NAS houses advocacy programs funded by political interests
NAS claims to independence are challenged by programs supported by private interests that orient all of NASEM arounds select policy priorities. In 2023, NASEM establised the Climate Crossroads initiative to “catalyze actions to meet the unprecedented challenges and opportunities of climate change.”
As part of its annual reporting, NASEM describes how Climate Crossroads leverages pubic trust as a promise for access to decision making during its fundraising campaigns :
Building on the National Academies’ unique position at the intersection of science and decision-making, the Climate Crossroads will chart new pathways to powerful, lasting impact as we transition to a lower carbon and climate-adaptive future. In 2022, over $10M was raised including $3.7M by the NAM. Four donors made major gifts to the Academies for the first time.
Funding for this advocacy effort taking place under the NAS brand includes the Chan Zuckerberg Initiative, Gordon and Betty Moore Foundation, and San Francisco Foundation.
Well, now. One just might start to wonder about problems of capture.
Over on X, communications scholar Matthew Nisbet points out that NASEM sold naming rights to one of its prizes to the Eric and Wendy Schmidt Foundation.
Meanwhile, recent research finds that philanthropic organizations tend to fund the same researchers. ‘He’s a friend of ours,’ so to speak.
In 1916, an in-house effort created the National Research Council as a practical means of carrying out the responsibilities of the NAS, to bring together expertise beyond exclusive NAS membership, and to harness the NAS to assist in the the, then, looming WWI. With an executive order, President Wilson made the NRC official and oriented the organization’s work- and by extension the broader technical research community- towards resolving military and industrial problems. In 1993, President George HW Bush added to its objectives “environmental problems in connection with public health and the economy.” There was an Eisenhower EO between Wilson and Bush.
Data from the annual treasurer reports
The 1980s and 1990s were awash with research COI controversies in medical related research and toxicology. The problem was rooted in the growth of the medical industry and legislative changes that encouraged researchers and universities to work more closely with industry. This rapid change in the research context was not readily matched with accountability measures. At least in the medical field, this changed over time and though the situation is far from perfect improved researcher disclosure practices strengthened professional ethic norms of conduct while enabling meta-analyses of existing research to critically assess funding biases.

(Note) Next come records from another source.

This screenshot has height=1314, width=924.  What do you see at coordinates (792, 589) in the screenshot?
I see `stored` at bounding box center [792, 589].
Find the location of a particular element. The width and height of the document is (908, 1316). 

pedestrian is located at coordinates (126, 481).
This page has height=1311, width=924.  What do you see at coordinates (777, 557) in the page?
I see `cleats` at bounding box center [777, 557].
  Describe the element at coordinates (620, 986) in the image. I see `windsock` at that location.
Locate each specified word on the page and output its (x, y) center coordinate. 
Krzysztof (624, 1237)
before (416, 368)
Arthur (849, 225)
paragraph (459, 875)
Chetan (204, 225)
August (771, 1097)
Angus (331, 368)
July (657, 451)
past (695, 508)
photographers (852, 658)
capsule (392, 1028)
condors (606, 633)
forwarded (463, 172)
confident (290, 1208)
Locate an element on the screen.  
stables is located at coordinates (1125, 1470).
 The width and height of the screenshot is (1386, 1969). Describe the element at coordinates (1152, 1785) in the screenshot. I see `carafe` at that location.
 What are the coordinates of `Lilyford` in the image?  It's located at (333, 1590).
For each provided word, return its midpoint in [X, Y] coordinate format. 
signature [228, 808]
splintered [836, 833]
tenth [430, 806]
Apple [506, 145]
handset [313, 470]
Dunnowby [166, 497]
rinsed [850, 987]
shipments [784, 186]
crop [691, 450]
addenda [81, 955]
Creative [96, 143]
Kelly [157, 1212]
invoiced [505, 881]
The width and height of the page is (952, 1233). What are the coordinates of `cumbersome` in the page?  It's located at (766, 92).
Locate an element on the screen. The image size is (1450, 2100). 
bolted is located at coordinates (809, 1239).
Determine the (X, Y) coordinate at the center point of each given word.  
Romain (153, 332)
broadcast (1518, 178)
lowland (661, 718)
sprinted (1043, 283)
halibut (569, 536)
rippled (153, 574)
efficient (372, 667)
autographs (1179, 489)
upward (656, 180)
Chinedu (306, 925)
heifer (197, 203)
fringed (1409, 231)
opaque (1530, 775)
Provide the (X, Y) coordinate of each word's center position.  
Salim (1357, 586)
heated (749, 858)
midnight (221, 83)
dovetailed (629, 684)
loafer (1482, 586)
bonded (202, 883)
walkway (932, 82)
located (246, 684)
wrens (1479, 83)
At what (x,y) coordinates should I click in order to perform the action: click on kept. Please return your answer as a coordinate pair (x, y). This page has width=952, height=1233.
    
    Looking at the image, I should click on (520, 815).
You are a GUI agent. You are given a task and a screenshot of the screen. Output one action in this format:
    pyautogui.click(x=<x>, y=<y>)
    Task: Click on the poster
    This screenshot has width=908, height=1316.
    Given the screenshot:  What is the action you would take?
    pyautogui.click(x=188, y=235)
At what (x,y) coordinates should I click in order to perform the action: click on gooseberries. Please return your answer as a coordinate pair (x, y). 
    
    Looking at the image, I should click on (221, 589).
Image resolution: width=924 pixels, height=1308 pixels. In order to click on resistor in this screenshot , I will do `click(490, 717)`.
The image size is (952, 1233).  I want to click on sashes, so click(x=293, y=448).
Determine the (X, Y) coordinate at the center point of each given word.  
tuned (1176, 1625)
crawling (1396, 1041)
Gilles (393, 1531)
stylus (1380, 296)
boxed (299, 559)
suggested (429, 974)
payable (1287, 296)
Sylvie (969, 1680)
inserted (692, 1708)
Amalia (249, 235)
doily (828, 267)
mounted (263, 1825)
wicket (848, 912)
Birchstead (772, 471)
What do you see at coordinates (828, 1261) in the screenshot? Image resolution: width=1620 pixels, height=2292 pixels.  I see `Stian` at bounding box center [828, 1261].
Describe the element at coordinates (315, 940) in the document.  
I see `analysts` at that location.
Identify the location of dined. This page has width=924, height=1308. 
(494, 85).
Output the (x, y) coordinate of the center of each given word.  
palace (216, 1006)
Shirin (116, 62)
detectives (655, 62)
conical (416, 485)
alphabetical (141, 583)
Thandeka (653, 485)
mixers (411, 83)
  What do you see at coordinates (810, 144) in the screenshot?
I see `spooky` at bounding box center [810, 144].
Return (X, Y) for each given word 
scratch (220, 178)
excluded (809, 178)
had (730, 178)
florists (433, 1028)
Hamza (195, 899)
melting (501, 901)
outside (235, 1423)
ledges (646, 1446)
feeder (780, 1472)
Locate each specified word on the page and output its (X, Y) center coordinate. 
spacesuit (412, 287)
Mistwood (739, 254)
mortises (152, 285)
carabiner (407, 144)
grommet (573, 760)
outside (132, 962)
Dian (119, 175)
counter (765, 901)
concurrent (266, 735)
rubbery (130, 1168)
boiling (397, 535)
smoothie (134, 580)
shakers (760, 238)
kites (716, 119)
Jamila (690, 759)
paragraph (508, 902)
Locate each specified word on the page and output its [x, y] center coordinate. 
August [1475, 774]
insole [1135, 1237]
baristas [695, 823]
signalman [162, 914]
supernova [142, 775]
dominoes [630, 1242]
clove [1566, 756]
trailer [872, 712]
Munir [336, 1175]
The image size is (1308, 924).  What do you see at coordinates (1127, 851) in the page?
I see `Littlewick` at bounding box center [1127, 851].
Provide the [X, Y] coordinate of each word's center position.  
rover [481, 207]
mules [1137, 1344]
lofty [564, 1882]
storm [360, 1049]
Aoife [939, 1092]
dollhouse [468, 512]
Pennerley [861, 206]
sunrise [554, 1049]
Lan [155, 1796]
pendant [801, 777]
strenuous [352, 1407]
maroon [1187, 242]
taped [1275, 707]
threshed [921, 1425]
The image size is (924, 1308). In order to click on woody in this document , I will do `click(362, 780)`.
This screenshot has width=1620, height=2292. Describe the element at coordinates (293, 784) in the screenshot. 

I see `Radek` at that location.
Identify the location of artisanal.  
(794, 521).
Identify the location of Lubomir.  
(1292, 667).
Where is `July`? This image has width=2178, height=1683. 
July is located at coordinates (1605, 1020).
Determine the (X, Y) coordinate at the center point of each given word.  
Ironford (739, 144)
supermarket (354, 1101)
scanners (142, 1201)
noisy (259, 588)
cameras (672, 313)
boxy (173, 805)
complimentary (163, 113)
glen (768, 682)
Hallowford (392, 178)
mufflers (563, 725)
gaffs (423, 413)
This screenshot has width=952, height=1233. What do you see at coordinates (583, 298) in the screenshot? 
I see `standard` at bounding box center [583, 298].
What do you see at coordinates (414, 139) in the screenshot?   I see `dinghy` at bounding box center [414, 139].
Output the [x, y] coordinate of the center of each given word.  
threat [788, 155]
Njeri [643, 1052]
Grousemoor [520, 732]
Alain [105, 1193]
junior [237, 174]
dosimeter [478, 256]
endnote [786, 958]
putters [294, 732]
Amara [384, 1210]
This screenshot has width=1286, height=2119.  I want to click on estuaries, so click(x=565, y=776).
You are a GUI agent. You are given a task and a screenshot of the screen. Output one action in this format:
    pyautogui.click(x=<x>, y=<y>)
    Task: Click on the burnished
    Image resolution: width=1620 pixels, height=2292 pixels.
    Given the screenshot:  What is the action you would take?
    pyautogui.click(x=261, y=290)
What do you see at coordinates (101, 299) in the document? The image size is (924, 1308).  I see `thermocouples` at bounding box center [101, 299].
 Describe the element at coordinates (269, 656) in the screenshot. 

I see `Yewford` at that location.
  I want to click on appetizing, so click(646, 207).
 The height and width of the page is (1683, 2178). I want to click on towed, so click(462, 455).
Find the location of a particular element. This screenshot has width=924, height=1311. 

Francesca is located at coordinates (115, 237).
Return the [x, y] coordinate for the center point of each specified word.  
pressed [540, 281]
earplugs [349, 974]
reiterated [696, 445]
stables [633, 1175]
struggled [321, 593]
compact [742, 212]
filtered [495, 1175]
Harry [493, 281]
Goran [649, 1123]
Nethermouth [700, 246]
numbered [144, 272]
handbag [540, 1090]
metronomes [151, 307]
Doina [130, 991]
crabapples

The same situation is playing out again with the rise in philanthropic funding, researcher relationships with NGOs, and financial industry relationships that have developed with researchers in climate sciences.
At the time it was the Institute of Medicine
Edit: Never mind. That was the New York Academy of Science. Still worth a mention, but not strictly relevant.
https://atomicinsights.com/why-is-the-new-york-academy-of-sciences-allowing-its-name-to-be-used-in-an-anti-science-fud-campaign/?highlight=academy
I cannot remember the exact details, but there was also the case of the NAS publishing Russian anti-nuclear (commercial electricity generation) propaganda as if it were reviewed, supported scientific papers.
Multiple members of NAS requested clarification adn for the NAS to either take down teh papers or at least attach a note that they were not endorsing them and the NAS stalled, foot dragged and ultimately did nothing.
Anyone remember the specifics? I could probably dig an article or two out of the archives at atomicinsights.com (Rod Adams > 20-year-old blog) but I'm feeling lazy.
Excellent work. I suspect that similar COI's could be found at other government agencies like NOAA, EPA, AGU etc.